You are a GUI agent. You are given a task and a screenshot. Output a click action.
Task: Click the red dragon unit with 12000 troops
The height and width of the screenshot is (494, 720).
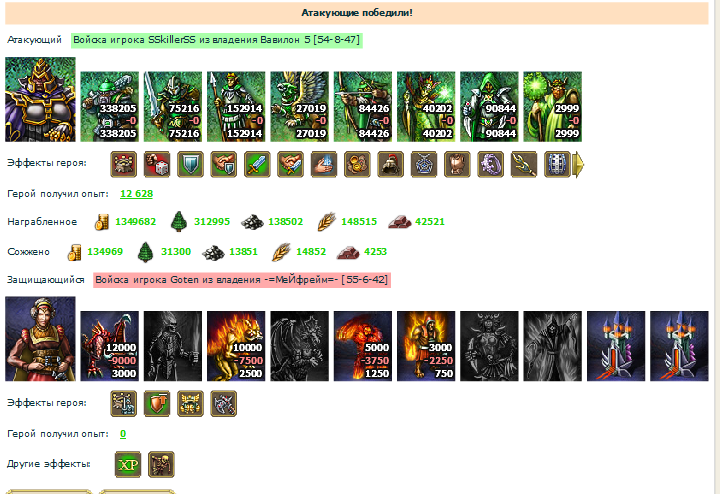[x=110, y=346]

*-*-*

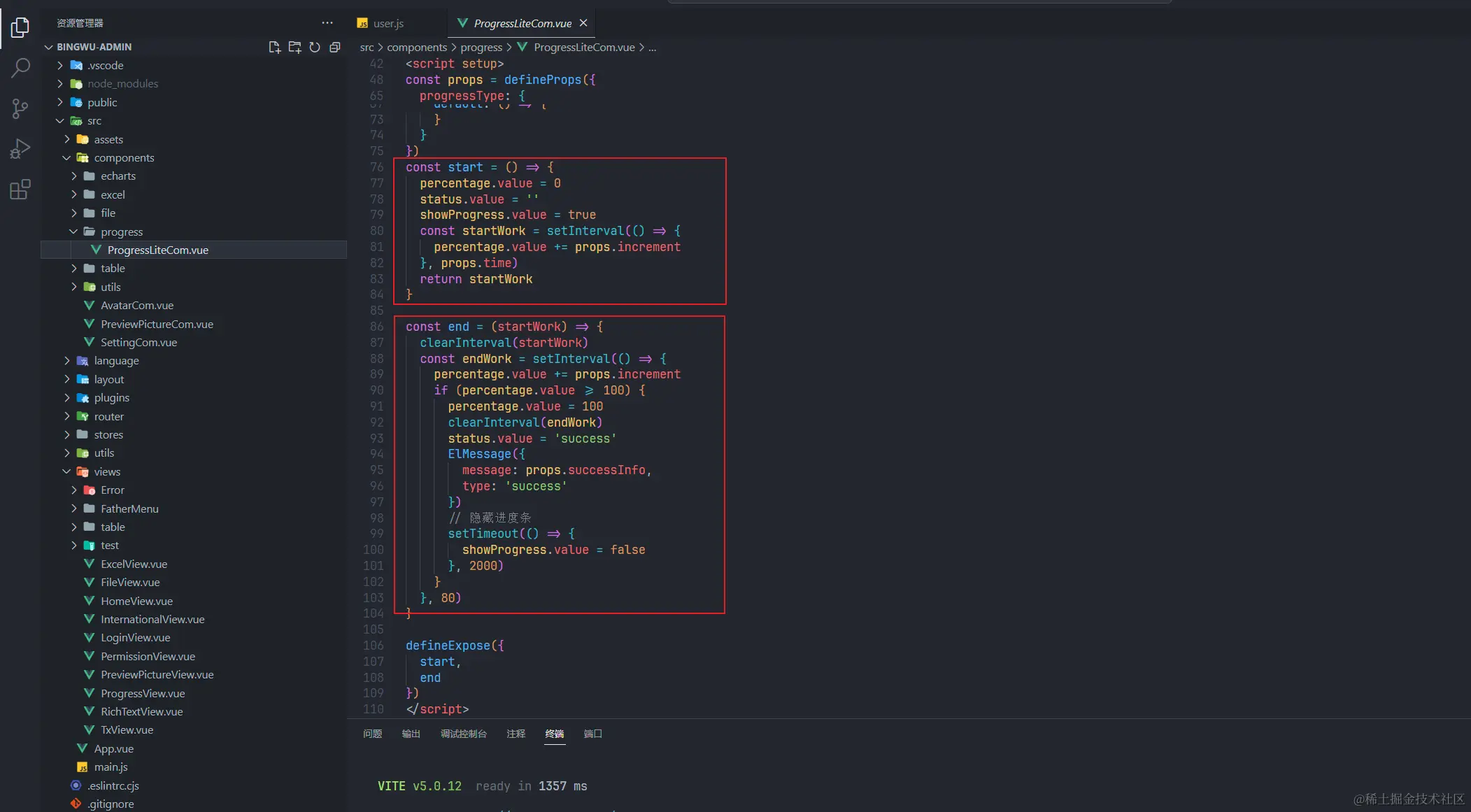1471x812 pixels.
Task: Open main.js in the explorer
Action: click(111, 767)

*-*-*

Could you lay out the records above as a Markdown table with the columns Row and Line, starting at the line that contains "You are a GUI" and stopping after the line that contains "[x=110, y=346]"? Omit blank lines and leave the pictures out.

▸ **ANSWER TO THIS PROBLEM**:
| Row | Line |
|---|---|
| 1 | You are a GUI agent. You are given a task and a screenshot. Output a click action. |
| 2 | Task: Click the red dragon unit with 12000 troops |
| 3 | The height and width of the screenshot is (494, 720). |
| 4 | [x=110, y=346] |